Viva K Review
By Dan Upton
I'm just not sure what to make of Viva K. Formed in 2003, the four-piece group combines industrial dance beats and synth lines with live bass, guitar, vocals, and even sitar. The promo text comments that the CD combines the droning style of ragas with the aggressiveness of punk. At the surface at least this all sounds promising, bringing an exotic instrument in with punk stylings and the nearly limitless possibilities of electronic programming. Unfortunately, it just doesn't quite live up to the potential.

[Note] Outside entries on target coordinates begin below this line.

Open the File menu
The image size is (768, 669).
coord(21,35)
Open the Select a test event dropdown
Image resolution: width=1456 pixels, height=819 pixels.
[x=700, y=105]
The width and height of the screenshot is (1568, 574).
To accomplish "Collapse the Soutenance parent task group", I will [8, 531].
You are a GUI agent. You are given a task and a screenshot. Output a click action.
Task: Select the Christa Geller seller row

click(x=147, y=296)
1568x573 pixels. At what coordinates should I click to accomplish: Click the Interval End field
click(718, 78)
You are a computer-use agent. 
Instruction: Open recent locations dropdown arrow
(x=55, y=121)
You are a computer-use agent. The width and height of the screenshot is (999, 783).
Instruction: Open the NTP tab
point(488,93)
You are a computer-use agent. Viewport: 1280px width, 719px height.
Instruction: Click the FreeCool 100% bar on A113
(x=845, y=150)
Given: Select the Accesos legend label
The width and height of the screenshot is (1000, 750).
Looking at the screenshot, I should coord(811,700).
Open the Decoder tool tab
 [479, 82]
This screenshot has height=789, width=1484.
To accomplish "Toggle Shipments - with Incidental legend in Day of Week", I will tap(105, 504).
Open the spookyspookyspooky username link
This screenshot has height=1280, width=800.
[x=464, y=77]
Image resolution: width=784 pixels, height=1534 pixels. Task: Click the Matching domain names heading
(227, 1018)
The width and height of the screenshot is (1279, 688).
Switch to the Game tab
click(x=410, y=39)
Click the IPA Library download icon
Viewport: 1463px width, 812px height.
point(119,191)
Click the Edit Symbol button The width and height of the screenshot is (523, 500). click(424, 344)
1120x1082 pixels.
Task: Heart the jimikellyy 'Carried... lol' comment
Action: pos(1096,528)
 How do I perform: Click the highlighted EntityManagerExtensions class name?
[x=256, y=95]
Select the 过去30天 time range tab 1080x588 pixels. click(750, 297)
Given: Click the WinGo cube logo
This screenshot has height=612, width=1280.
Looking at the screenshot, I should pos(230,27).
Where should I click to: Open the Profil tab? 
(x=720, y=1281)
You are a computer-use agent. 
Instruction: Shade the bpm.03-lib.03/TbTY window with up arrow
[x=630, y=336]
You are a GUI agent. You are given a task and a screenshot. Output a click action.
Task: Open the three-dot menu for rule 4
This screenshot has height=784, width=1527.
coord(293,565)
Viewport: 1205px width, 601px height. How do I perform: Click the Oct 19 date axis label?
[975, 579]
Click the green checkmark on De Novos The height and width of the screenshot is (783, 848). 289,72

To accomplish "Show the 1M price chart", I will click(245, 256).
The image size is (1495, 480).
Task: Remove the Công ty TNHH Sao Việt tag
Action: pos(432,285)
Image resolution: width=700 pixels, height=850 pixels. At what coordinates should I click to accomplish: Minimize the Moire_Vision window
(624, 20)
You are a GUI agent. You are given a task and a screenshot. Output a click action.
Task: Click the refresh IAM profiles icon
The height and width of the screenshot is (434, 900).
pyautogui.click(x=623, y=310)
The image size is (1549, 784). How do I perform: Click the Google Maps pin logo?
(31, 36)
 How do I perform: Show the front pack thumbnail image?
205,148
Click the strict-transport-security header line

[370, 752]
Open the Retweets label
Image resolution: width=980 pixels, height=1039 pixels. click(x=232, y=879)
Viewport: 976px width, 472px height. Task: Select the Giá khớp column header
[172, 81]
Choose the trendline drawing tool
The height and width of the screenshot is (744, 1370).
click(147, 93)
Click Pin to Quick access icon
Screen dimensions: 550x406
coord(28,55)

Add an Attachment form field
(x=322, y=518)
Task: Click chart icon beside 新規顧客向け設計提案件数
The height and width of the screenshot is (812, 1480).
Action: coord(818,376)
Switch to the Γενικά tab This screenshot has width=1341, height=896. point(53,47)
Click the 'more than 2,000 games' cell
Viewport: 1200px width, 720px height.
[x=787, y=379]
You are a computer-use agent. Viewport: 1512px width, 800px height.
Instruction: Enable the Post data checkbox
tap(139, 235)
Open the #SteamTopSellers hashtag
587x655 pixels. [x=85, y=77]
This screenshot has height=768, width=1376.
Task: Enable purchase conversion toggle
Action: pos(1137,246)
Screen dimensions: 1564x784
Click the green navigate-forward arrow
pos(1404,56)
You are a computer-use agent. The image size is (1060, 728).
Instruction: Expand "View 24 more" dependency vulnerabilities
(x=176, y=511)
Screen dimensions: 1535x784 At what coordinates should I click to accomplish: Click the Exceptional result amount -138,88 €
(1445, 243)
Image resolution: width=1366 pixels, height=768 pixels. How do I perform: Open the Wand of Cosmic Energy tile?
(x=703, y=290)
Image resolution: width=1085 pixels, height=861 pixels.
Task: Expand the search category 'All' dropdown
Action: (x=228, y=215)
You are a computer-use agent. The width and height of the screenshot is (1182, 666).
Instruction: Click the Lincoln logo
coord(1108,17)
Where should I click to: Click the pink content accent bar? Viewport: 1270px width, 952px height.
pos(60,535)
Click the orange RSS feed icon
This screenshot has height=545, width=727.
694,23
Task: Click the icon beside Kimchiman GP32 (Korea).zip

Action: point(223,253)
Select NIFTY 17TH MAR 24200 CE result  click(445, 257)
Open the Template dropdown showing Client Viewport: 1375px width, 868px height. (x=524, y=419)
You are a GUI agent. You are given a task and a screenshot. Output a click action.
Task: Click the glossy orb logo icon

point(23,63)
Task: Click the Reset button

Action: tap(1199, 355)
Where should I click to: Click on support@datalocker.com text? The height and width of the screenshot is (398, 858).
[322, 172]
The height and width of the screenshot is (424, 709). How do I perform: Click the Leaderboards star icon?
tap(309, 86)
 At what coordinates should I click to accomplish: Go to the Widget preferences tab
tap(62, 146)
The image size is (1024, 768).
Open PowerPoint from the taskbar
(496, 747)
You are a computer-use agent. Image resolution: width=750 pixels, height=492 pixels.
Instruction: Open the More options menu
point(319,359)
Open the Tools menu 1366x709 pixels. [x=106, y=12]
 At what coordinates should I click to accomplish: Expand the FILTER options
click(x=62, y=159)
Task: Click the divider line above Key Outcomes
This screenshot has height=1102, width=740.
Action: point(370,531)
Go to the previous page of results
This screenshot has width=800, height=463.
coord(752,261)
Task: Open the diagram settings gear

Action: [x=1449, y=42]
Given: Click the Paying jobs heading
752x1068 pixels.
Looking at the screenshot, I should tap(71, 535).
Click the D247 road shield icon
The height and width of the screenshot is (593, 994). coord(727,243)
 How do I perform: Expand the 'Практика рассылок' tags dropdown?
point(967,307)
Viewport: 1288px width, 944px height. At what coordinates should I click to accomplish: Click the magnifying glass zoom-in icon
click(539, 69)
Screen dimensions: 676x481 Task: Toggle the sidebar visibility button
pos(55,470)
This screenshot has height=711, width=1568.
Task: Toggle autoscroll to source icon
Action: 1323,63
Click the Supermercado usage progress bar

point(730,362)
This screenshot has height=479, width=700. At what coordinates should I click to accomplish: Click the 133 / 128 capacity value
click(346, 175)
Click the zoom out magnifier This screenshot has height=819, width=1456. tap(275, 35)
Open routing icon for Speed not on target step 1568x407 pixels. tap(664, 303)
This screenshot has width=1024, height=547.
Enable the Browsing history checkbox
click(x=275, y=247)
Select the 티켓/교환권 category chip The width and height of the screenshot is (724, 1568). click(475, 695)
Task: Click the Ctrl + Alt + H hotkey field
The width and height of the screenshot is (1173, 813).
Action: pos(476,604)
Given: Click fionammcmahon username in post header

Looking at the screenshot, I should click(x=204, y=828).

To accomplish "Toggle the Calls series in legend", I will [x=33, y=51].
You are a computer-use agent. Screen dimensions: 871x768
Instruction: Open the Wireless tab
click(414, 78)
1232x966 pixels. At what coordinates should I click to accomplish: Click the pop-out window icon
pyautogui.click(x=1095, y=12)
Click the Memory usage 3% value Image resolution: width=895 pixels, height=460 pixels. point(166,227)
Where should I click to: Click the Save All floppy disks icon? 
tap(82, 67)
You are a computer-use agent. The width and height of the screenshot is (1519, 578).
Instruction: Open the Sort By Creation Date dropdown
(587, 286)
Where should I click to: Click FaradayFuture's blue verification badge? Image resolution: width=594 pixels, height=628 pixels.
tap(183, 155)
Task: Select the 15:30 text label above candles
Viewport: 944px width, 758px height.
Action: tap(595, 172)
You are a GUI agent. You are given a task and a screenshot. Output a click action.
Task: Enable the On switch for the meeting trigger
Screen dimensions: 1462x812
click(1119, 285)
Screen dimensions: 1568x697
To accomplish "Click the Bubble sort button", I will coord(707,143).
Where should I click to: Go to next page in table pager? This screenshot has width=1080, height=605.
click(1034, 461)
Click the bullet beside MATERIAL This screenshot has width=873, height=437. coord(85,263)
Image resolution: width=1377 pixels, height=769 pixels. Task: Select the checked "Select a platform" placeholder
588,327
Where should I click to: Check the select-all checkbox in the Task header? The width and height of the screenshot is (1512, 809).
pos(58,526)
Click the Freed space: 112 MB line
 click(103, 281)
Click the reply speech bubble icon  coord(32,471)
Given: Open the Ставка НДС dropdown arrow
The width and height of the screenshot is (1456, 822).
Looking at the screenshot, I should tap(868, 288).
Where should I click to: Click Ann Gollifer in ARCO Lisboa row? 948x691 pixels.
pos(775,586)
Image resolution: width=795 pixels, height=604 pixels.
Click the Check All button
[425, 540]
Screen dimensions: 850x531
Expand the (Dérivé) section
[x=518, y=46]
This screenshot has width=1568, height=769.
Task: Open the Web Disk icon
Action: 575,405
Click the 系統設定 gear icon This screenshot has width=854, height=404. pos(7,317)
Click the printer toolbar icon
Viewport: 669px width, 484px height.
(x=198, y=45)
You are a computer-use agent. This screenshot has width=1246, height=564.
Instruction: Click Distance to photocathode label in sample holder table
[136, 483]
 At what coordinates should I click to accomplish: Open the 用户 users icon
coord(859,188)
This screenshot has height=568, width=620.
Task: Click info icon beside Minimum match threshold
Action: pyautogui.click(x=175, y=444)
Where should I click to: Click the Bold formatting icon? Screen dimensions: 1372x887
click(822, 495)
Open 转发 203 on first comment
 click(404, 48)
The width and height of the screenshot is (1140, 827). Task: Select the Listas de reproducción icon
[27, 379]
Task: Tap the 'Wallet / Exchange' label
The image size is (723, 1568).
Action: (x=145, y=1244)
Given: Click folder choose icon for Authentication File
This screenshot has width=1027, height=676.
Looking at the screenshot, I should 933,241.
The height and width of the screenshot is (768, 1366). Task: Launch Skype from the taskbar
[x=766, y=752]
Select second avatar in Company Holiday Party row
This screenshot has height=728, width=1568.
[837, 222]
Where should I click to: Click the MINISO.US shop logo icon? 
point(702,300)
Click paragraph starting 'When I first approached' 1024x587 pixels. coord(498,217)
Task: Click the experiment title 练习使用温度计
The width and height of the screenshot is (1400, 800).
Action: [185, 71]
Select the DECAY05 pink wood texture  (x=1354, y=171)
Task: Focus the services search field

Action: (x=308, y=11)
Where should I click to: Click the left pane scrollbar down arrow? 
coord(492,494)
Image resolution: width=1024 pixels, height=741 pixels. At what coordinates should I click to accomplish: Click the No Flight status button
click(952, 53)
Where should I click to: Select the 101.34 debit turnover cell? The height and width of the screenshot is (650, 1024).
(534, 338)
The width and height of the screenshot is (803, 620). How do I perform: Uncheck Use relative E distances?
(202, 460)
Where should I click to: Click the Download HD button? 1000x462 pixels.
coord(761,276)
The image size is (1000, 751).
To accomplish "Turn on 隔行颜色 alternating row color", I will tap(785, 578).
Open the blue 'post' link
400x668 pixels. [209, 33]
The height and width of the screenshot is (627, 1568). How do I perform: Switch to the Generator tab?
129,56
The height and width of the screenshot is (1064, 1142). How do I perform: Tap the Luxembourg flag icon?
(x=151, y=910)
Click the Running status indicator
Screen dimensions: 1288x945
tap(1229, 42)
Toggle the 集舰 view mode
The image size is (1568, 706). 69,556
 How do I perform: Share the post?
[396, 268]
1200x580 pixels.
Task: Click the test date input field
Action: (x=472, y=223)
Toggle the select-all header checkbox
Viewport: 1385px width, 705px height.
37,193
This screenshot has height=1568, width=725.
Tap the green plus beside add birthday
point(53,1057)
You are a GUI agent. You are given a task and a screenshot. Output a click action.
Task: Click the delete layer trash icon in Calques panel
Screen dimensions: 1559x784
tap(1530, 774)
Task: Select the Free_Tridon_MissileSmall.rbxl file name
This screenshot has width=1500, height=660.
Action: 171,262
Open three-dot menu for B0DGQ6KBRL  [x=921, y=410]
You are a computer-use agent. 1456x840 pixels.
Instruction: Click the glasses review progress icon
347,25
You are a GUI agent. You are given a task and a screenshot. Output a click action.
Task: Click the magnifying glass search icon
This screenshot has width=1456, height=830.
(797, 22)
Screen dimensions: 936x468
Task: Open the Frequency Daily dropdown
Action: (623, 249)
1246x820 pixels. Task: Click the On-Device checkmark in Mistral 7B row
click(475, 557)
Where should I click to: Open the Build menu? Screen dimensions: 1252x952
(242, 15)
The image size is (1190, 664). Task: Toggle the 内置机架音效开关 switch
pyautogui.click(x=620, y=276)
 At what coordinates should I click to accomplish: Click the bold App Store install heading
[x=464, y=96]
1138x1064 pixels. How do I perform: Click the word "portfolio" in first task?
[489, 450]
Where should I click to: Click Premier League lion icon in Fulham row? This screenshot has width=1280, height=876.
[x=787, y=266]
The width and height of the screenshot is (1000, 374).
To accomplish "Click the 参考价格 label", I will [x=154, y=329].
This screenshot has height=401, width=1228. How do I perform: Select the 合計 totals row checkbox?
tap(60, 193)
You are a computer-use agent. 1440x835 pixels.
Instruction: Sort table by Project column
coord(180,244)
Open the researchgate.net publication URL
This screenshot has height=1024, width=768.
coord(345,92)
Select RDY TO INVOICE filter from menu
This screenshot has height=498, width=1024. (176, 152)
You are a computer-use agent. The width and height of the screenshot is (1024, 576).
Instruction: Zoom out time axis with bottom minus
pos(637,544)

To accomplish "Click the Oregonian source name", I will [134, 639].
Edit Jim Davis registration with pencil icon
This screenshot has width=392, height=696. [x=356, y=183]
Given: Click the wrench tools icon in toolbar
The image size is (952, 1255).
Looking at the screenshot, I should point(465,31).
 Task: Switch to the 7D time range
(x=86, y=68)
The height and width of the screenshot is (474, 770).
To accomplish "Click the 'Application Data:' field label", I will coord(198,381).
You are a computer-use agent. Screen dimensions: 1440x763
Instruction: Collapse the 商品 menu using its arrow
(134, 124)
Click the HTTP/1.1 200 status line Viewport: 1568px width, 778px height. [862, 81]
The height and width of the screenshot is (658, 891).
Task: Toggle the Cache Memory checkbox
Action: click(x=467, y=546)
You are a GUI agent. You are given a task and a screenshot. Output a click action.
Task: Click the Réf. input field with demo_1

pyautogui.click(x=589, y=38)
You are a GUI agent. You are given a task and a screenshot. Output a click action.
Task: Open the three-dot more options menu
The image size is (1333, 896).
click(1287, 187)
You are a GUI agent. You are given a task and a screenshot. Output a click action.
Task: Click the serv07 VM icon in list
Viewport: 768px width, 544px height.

Don't get me wrong, there are a number of fun songs to be found on Viva K's debut. The opening track "Guru" is what originally caught my attention, with busy drums, ever-present guitar, and heavily processed vocals lending a sense of urgency. "No Better Time" fades in with the same synth as Rush's "Tom Sawyer" and leads to a fun dance groove, and it's hard not to get caught up in songs like "We Are Safe" and "Love Everybody." On the other hand, the droning quality of the music and lack of volume dynamics makes it easy to completely zone out and miss large portions of songs. On many of the tracks, this counters any sense of energy or power from the drums and guitars. Likewise, Ween Callas's processed vocals work well in the context of some songs, but on other songs they seem gimmicky, overdone, and eventually simply irritating.
Overall, this disc is rather hit or miss, with a few catchy songs, a few that would serve well as background noise, and a few that simply deserve skipping every time they come on. There are definitely hints of potential for the band, but as it stands, the droning industrial-punk-raga thing leaves something to be desired. If you're intrigued, check it out, just keep your stereo remote handy to switch to something more dynamic before you completely zone out.